* **Given exercise**
According to the article on expression errors, what does the lexer place between adjacent operators?

* **Article**
╔══

Errors

I have a bit of time, with distractions. Let’s see about error conditions in our expressions.

Good afternoon!

I have this test, improved to make sense from the one I wrote this morning:

    def test_too_many_operators(self):
        text = '2 + - *'
        rpn = Parser(text).rpn()
        result = Expression('Ignored', rpn).result(None)

My plan is to create errors and then turn them into results of the RPN, where possible. The current error is:

>       elif string_item[0].isalpha():
E       IndexError: string index out of range

This is a zero-length item in the input. I didn’t think my lexer could produce such a thing. It turns out that it puts null spacers between adjacent operators. We’ll ignore them:

    def lex(self):
        no_space = self._expr.replace(' ', '')
        rx = '([^a-zA-Z0-9.])'
        split = re.split(rx, no_space)
        return [item for item in split if item]

Now we get a different error:

>               op2 = self.to_number(stack.pop())
E               IndexError: pop from empty list

Right. Too many operators. New test:

    def test_too_many_operators(self):
        text = '2 + - *'
        rpn = Parser(text).rpn()
        result = Expression('Ignored', rpn).result(None)
        assert 'Too many operators' in result

And code:

    def result(self, record):
        stack = []
        while self._tokens:
            op = self._tokens.pop()
            if op.kind == 'literal':
                stack.append(op.value)
            elif op.kind == 'operator':
                try:
                    op1 = self.to_number(stack.pop())
                    op2 = self.to_number(stack.pop())
                except IndexError:
                    return f'Too many operators'
                match op.value:
                    case '+':
                        res = op1 + op2
                    case '-':
                        res = op1 - op2
                    case '*':
                        res = op1 * op2
                    case '/':
                        res = op1 / op2
                    case _:
                        res = f'Unknown operator{op.value}'

                stack.append(str(res))
        return stack.pop()

I think I’d like to have the actual expression in the message. To do that, we’ll have to pass it in as part of setting up the Expression.

What if we create a tiny object to be the result of passing a text to the Parser, that contains the original text and the RPN? Then the Expression would have access to the text in the rare case that it was needed. Or, we could cache the tokens in RPN form and display those.

Let’s do that first.

    def test_too_many_operators(self):
        text = '2 + - *'
        rpn = Parser(text).rpn()
        result = Expression('Ignored', rpn).result(None)
        assert result == "Too many operators: ['2', '*', '-', '+']"

╚══

* **Element and text location data**
╔══

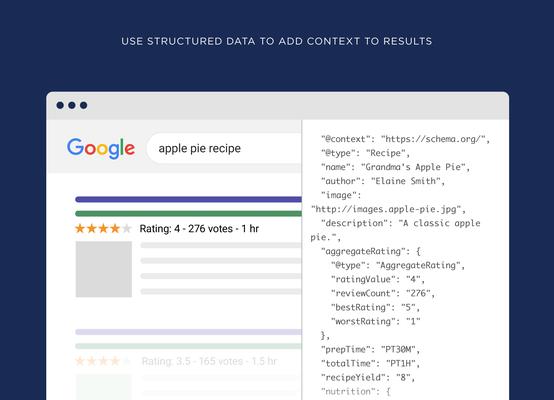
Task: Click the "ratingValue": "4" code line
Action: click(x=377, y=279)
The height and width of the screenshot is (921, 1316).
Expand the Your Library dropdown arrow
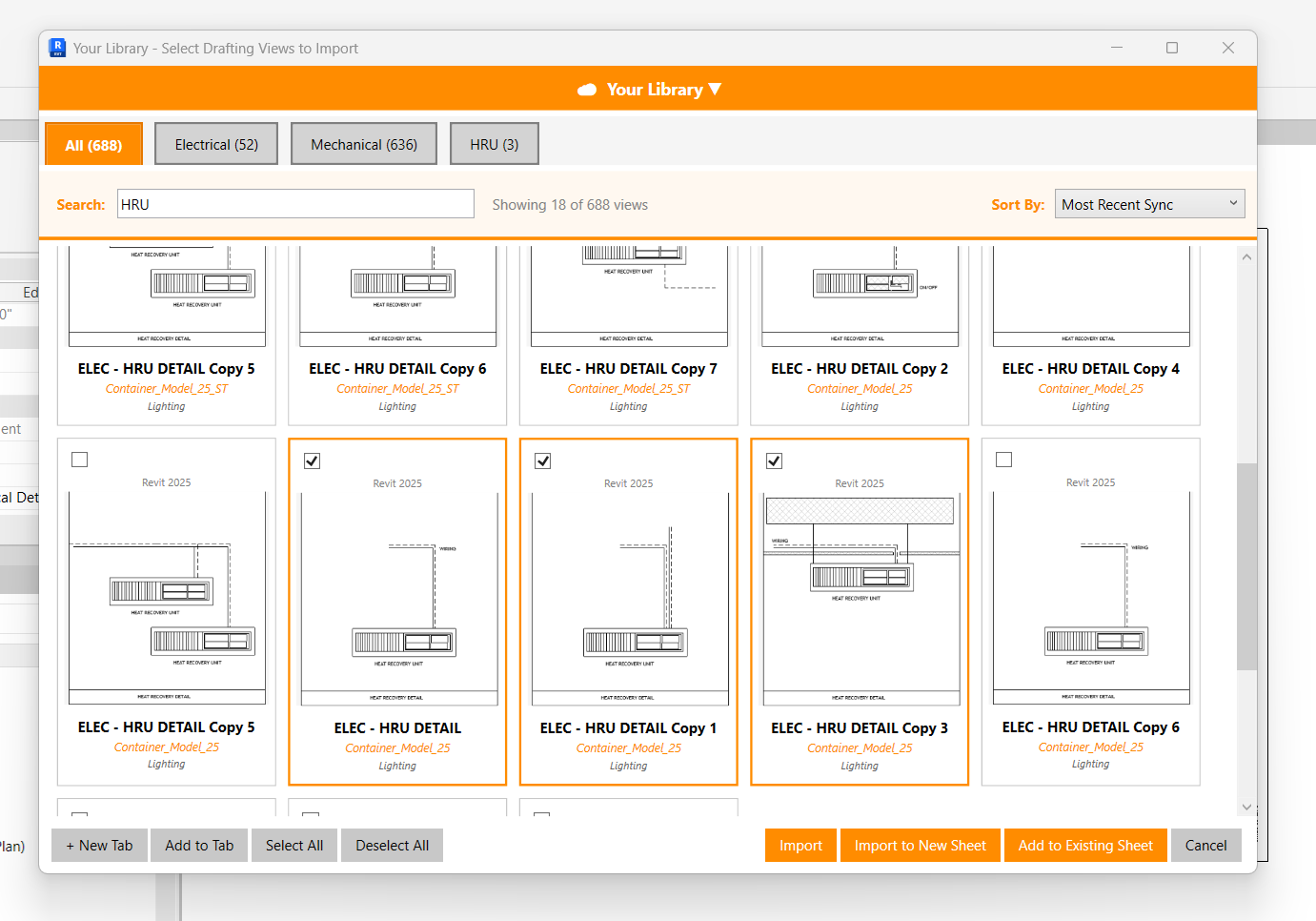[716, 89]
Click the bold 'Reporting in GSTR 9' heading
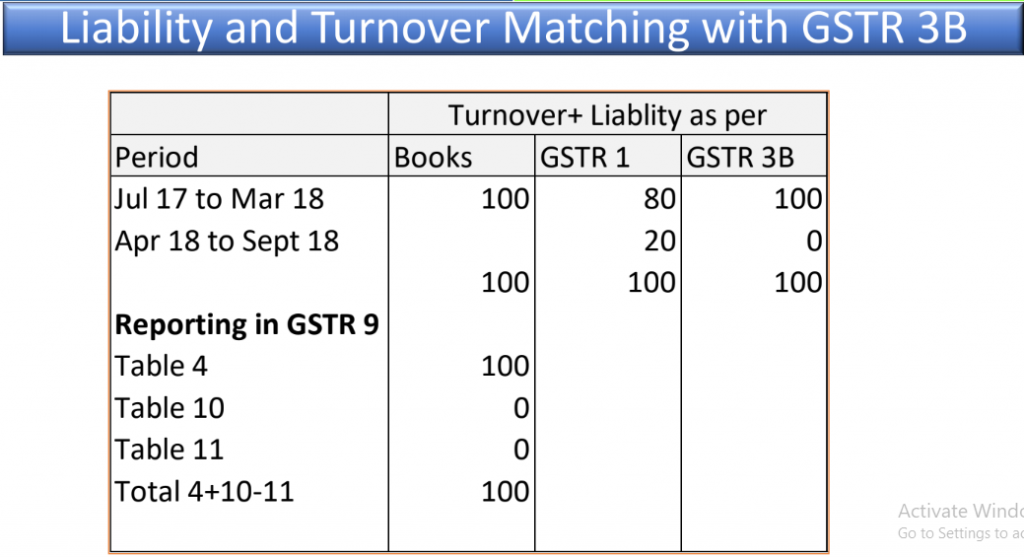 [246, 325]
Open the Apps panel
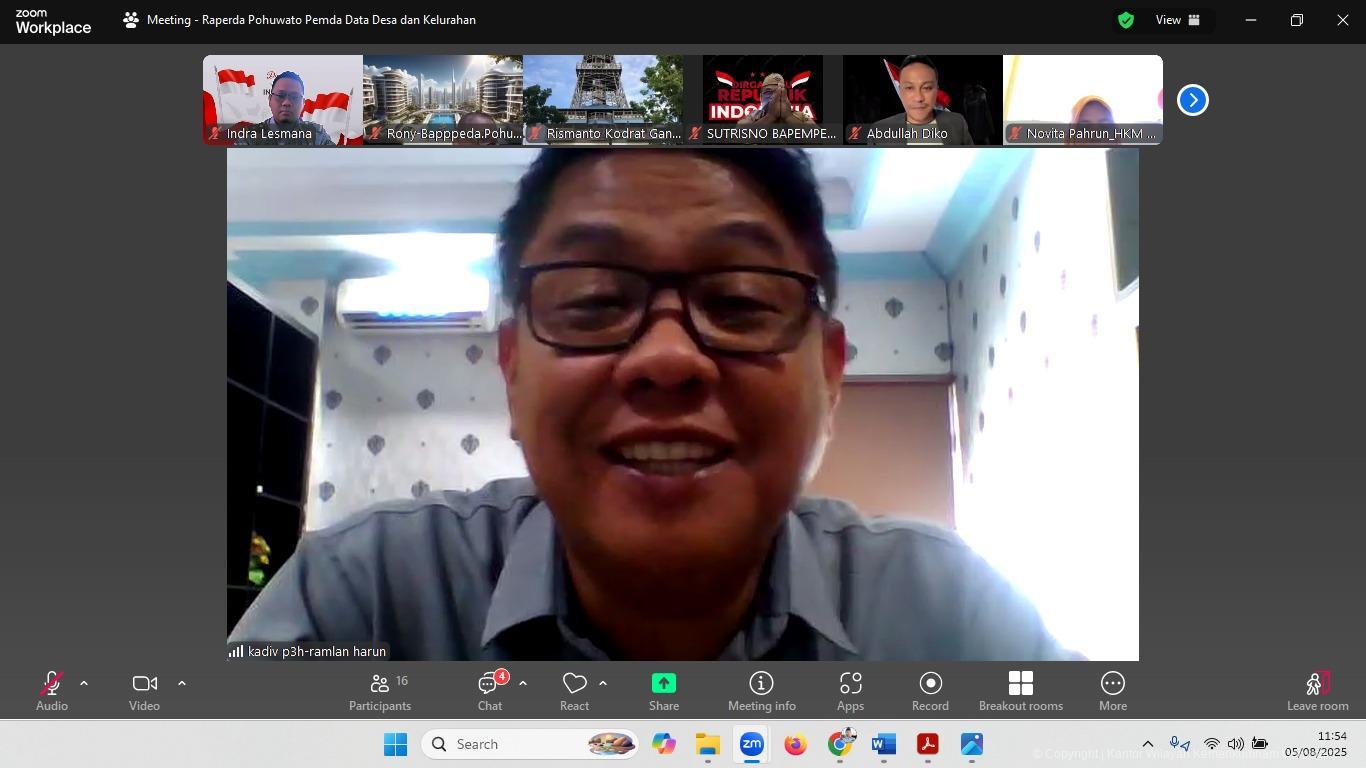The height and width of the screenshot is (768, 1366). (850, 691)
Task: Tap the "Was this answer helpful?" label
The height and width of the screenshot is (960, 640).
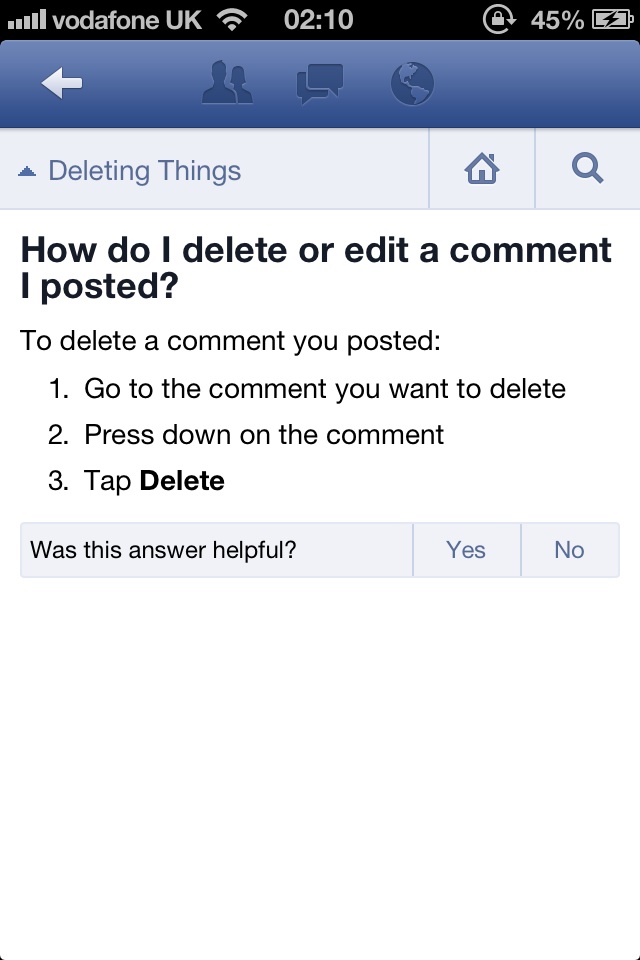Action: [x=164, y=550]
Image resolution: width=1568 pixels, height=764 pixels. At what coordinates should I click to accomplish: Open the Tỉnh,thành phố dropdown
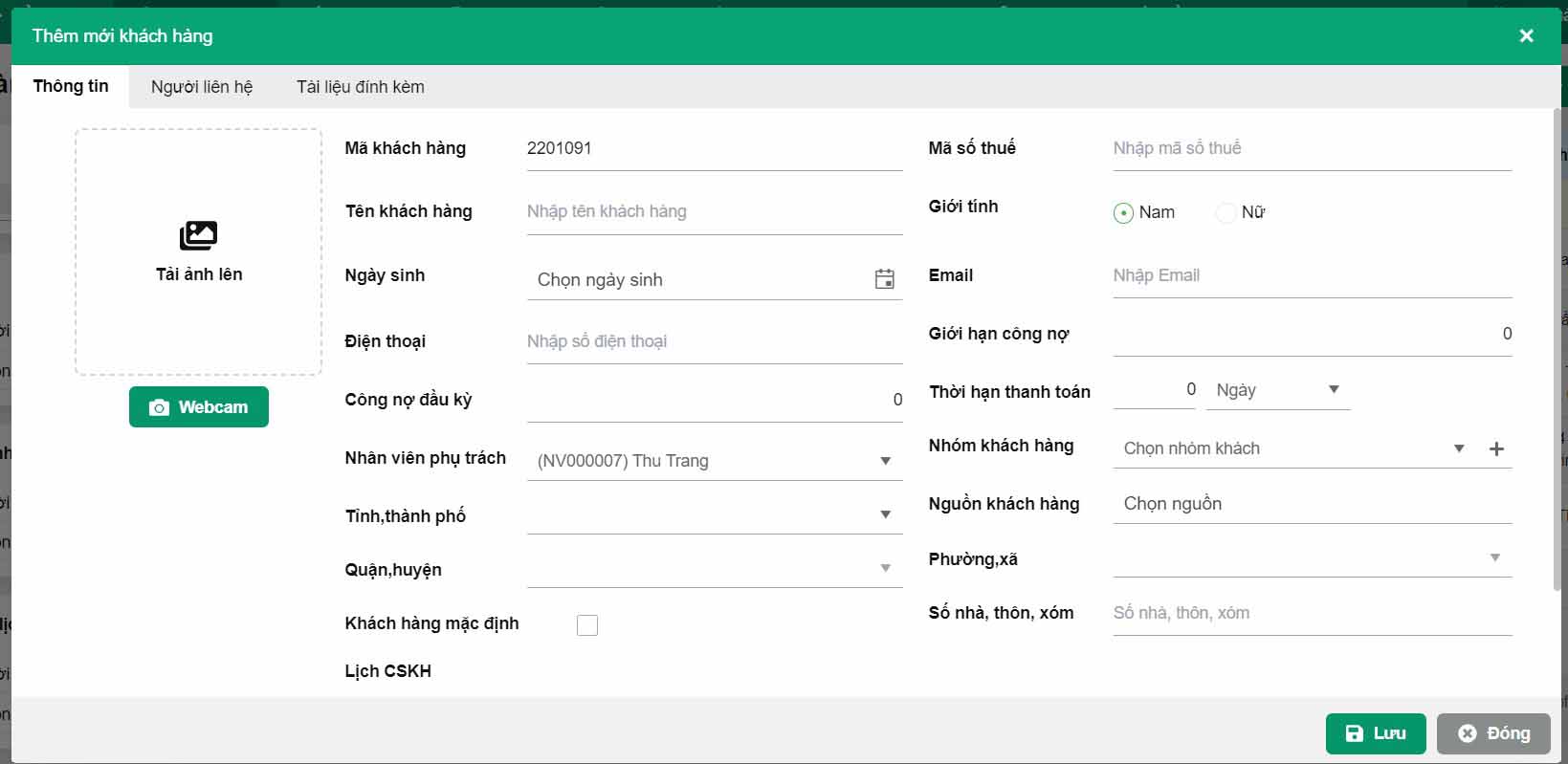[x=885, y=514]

╚══

* **Full solution**
It places null spacers between adjacent operators.